Listed Building – Category B
- Official name: Corn Exchange, 29 Woodmarket, Kelso
- Designated: 2 July 1980
- Reference no.: LB35859

= Corn Exchange, Kelso =

Commercial building in Kelso, Scottish Borders, Scotland

The Corn Exchange is a commercial building in Woodmarket, Kelso, Scottish Borders, Scotland. The structure, which accommodates a health clinic, a dental practice and an online publisher, is a Category B listed building.

==History==
In the mid-18th century, a group of local businessmen decided to form a company to finance and commission a new corn exchange for the town. The site they selected was on the southeast side of Woodmarket, an area where merchants originally traded in timber.

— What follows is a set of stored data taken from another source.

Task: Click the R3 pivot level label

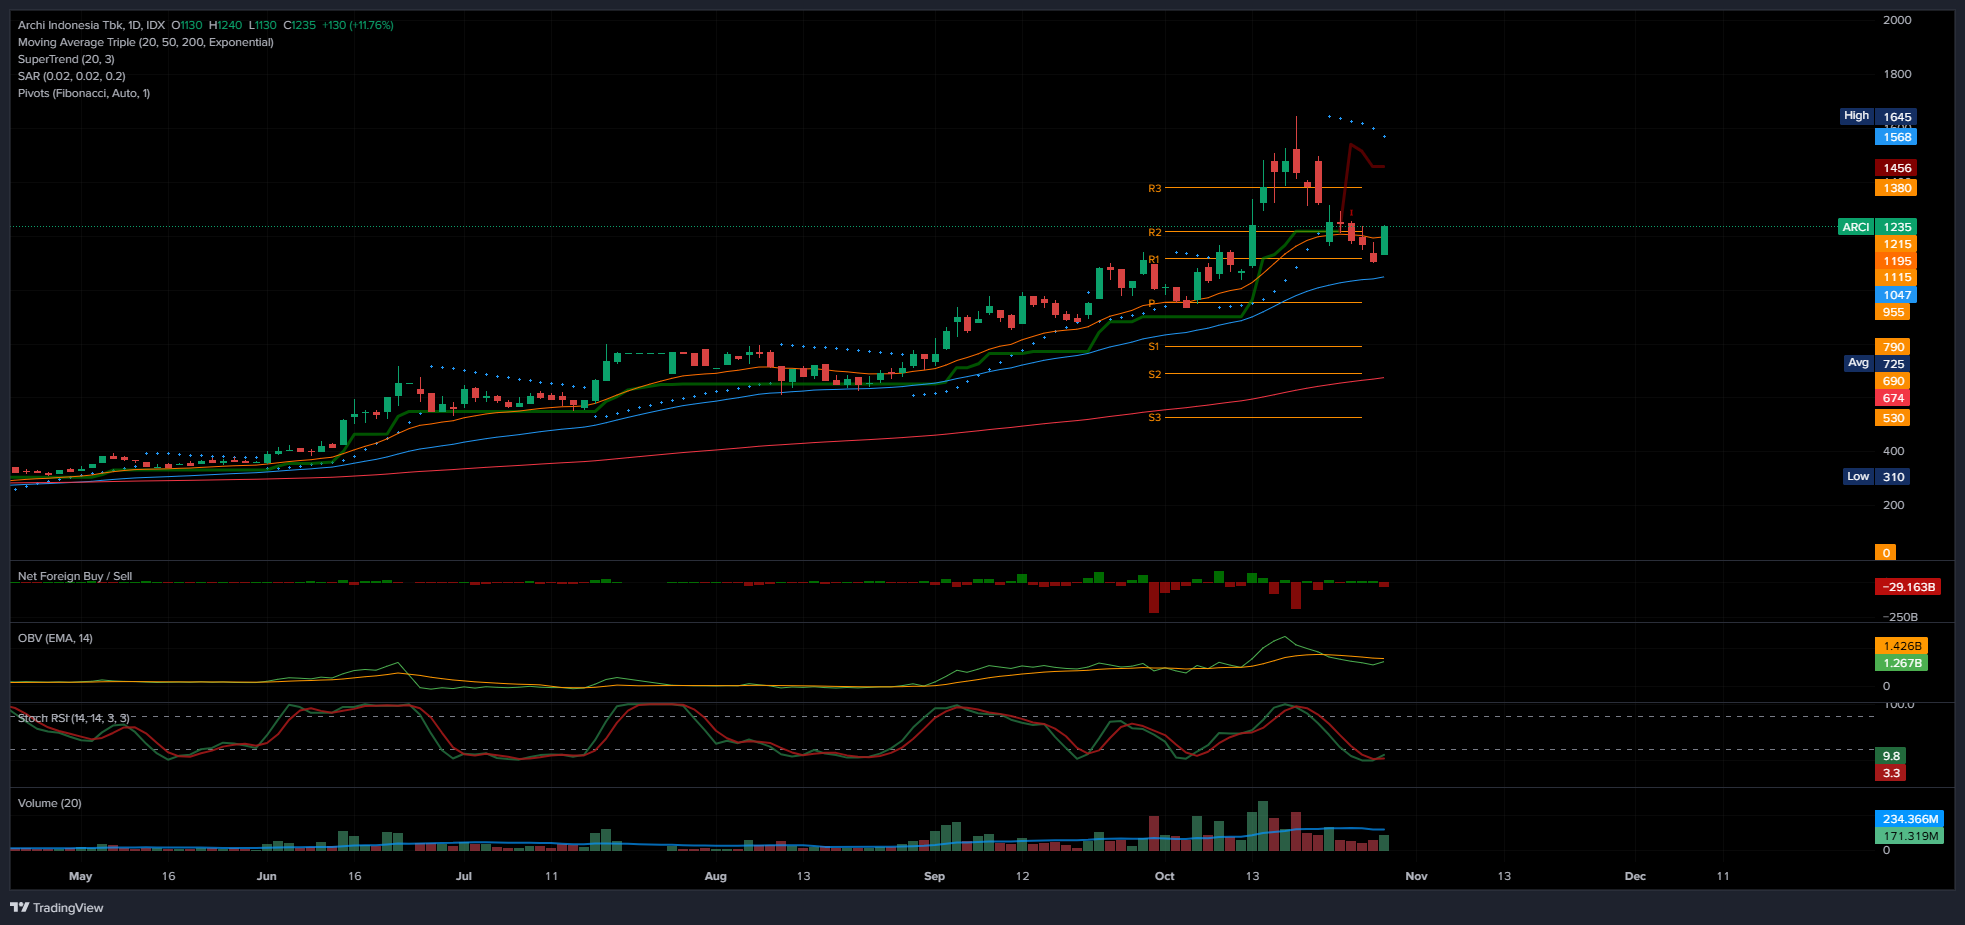Action: pos(1154,188)
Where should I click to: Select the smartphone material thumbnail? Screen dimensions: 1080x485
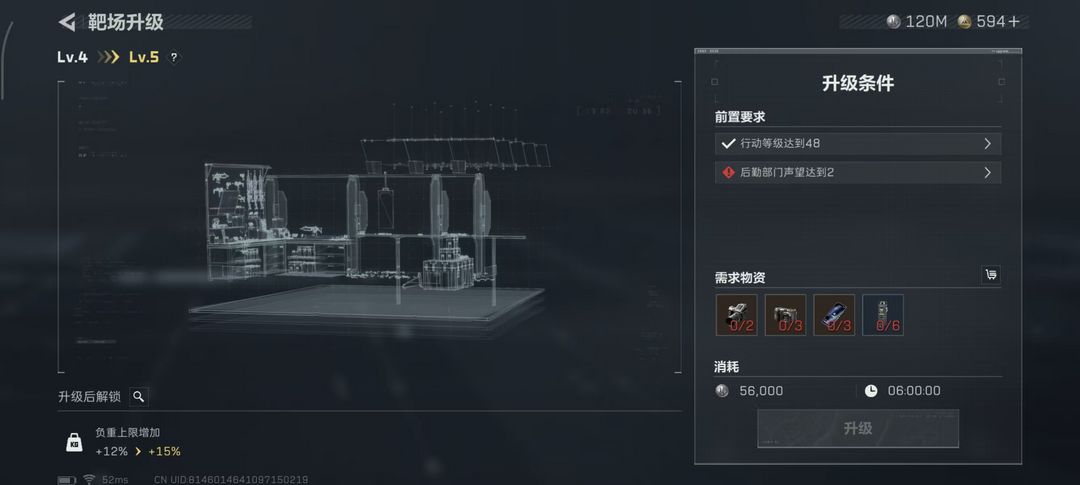tap(834, 315)
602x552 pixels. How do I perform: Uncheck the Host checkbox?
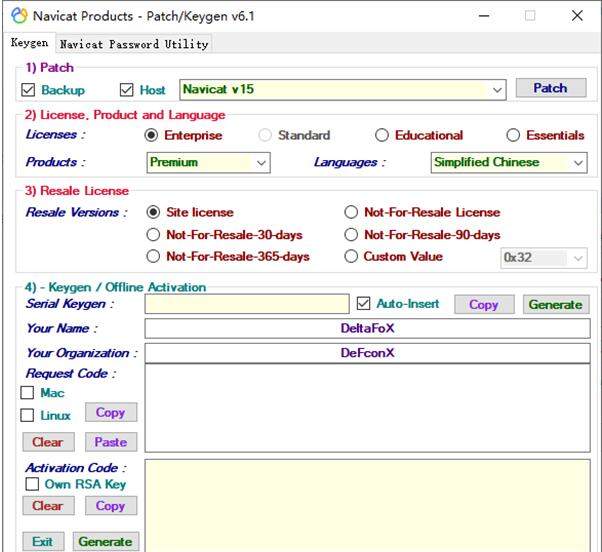coord(127,90)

The foundation stone for the new building was in July 1855. It was designed by David Cousin in the Jacobethan style, built in rubble masonry with ashlar stone dressings at a cost of £3,000 and was opened in 1856. The design involved a symmetrical main frontage of three bays facing onto Woodmarket. The central bay featured an arched doorway with an archivolt and a square hood mould on the ground floor and a five-part mullioned and transomed window on the first floor. The outer bays were fenestrated by tri-partite mullioned windows on the ground floor, by oriel windows on the first floor and by bi-partite mullioned windows in the gables above. Internally, the principal room was the main hall, which was 124 feet long and 57 feet wide, and featured a hammerbeam roof and a gallery.

The building was initially very popular and the directors claimed that "more grain is sold by the grower, in Kelso Corn Exchange, than any other building in Great Britain". However, the use of the building as a corn exchange declined significantly in the wake of the Great Depression of British Agriculture in the late 19th century. Instead, it was used as a venue for agricultural worker hiring fairs where labours could seek work. It accommodated a cinema known as the "Corn Exchange Picture House", which showed silent films from 1917 until shortly before the Second World War. After the war, it became a popular events venue: performers included the rock band, The Move, in June 1967 and the garage rock band, The Troggs, in October 1967.

By the 21st century, the use of the building had changed again with occupants comprising a health centre known as "Kelso Health & Wellness", a dental practice known as "Gentle Touch", and an online publisher known as "Texthouse".